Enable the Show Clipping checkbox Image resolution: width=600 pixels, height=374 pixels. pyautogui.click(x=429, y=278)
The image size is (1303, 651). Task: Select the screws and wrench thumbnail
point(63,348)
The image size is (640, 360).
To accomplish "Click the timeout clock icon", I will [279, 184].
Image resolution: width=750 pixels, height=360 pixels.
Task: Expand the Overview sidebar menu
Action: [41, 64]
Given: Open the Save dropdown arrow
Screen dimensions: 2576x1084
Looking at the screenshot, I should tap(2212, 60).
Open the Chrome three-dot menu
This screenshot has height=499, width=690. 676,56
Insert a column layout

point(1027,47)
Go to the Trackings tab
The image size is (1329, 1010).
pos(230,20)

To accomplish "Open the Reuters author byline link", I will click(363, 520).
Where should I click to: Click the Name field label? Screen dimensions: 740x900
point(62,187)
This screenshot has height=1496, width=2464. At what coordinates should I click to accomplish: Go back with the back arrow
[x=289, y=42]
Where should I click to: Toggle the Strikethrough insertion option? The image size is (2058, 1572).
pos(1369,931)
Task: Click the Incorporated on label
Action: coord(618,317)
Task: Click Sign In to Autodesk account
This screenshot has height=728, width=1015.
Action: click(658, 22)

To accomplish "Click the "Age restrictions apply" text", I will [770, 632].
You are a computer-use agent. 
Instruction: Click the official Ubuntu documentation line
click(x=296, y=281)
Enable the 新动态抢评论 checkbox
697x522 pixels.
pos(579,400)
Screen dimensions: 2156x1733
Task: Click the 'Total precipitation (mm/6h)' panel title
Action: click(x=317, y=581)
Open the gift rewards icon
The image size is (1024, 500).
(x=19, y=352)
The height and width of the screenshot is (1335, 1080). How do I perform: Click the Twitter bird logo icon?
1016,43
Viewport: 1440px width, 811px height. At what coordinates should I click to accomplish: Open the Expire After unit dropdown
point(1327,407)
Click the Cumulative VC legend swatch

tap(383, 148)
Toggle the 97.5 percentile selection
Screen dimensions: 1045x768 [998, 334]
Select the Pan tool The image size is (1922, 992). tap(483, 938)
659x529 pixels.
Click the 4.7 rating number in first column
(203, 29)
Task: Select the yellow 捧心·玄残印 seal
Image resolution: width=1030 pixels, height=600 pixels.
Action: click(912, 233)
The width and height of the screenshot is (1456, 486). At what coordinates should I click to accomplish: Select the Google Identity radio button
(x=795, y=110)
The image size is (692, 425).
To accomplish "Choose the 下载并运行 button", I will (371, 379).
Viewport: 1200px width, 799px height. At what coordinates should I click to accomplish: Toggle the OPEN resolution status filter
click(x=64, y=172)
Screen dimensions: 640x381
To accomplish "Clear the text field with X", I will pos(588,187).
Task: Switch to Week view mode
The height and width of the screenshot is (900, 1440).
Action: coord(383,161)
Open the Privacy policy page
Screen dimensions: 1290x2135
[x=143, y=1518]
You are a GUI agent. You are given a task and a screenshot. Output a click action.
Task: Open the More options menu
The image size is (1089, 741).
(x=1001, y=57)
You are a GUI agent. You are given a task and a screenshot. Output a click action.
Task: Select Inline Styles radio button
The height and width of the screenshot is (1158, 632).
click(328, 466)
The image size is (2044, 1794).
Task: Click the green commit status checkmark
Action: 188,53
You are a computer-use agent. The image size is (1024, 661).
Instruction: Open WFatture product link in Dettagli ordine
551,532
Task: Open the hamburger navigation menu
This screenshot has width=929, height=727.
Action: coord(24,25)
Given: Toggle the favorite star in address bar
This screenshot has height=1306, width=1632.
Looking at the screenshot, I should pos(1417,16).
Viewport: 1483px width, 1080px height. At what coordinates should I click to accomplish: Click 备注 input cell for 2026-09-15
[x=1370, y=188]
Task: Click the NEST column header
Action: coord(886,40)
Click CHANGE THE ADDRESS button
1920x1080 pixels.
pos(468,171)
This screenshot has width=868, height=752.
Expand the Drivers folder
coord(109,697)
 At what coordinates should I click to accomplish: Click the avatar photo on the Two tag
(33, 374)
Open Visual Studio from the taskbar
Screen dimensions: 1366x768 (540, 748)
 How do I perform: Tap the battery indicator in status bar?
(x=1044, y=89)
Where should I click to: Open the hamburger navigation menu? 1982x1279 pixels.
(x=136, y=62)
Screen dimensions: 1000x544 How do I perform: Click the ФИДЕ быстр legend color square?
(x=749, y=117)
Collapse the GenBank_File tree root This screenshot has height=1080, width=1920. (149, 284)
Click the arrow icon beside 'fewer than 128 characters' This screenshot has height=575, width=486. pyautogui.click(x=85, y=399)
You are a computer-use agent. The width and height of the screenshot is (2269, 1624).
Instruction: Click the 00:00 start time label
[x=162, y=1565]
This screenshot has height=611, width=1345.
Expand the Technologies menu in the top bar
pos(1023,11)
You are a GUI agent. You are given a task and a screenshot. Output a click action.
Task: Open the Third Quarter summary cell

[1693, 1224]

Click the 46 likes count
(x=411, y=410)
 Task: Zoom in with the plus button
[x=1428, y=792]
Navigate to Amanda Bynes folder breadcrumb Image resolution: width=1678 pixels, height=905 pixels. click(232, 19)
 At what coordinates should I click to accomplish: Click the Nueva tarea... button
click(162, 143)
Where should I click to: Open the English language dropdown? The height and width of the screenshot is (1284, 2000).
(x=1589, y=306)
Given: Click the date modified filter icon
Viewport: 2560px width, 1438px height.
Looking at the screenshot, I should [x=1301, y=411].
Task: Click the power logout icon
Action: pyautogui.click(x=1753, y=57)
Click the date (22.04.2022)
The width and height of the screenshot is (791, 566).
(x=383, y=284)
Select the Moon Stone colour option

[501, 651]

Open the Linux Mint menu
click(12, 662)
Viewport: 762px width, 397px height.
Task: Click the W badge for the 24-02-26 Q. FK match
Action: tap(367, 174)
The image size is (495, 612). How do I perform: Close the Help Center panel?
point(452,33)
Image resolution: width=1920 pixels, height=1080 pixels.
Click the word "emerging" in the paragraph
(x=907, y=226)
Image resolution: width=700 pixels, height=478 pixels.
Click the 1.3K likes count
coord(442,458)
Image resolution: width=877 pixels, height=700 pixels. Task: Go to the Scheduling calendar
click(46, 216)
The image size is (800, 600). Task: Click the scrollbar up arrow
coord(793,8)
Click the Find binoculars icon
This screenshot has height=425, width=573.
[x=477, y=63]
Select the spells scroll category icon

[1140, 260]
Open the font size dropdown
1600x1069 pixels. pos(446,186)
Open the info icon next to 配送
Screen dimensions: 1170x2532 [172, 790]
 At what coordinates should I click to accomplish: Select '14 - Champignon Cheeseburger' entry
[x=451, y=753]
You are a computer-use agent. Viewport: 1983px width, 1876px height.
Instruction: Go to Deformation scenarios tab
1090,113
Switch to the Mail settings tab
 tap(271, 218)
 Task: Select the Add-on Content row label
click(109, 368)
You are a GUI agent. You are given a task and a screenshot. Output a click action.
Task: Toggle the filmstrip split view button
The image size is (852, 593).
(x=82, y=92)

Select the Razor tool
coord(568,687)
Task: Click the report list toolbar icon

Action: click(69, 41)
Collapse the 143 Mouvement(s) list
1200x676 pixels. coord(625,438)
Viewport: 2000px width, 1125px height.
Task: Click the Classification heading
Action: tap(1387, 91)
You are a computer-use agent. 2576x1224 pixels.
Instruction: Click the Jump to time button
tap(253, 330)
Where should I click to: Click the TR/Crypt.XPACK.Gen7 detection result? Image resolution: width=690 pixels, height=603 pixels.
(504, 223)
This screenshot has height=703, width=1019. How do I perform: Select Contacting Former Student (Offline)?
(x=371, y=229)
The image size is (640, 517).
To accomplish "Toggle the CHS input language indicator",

### [Prompt]
Copy the rows from the start through the line containing "Looking at the screenshot, I should tap(2212, 60).", including that line, reproducing them verbatim.

### [The completed task]
Enable the Show Clipping checkbox Image resolution: width=600 pixels, height=374 pixels. pyautogui.click(x=429, y=278)
The image size is (1303, 651). Task: Select the screws and wrench thumbnail
point(63,348)
The image size is (640, 360).
To accomplish "Click the timeout clock icon", I will [279, 184].
Image resolution: width=750 pixels, height=360 pixels.
Task: Expand the Overview sidebar menu
Action: [41, 64]
Given: Open the Save dropdown arrow
Screen dimensions: 2576x1084
Looking at the screenshot, I should tap(2212, 60).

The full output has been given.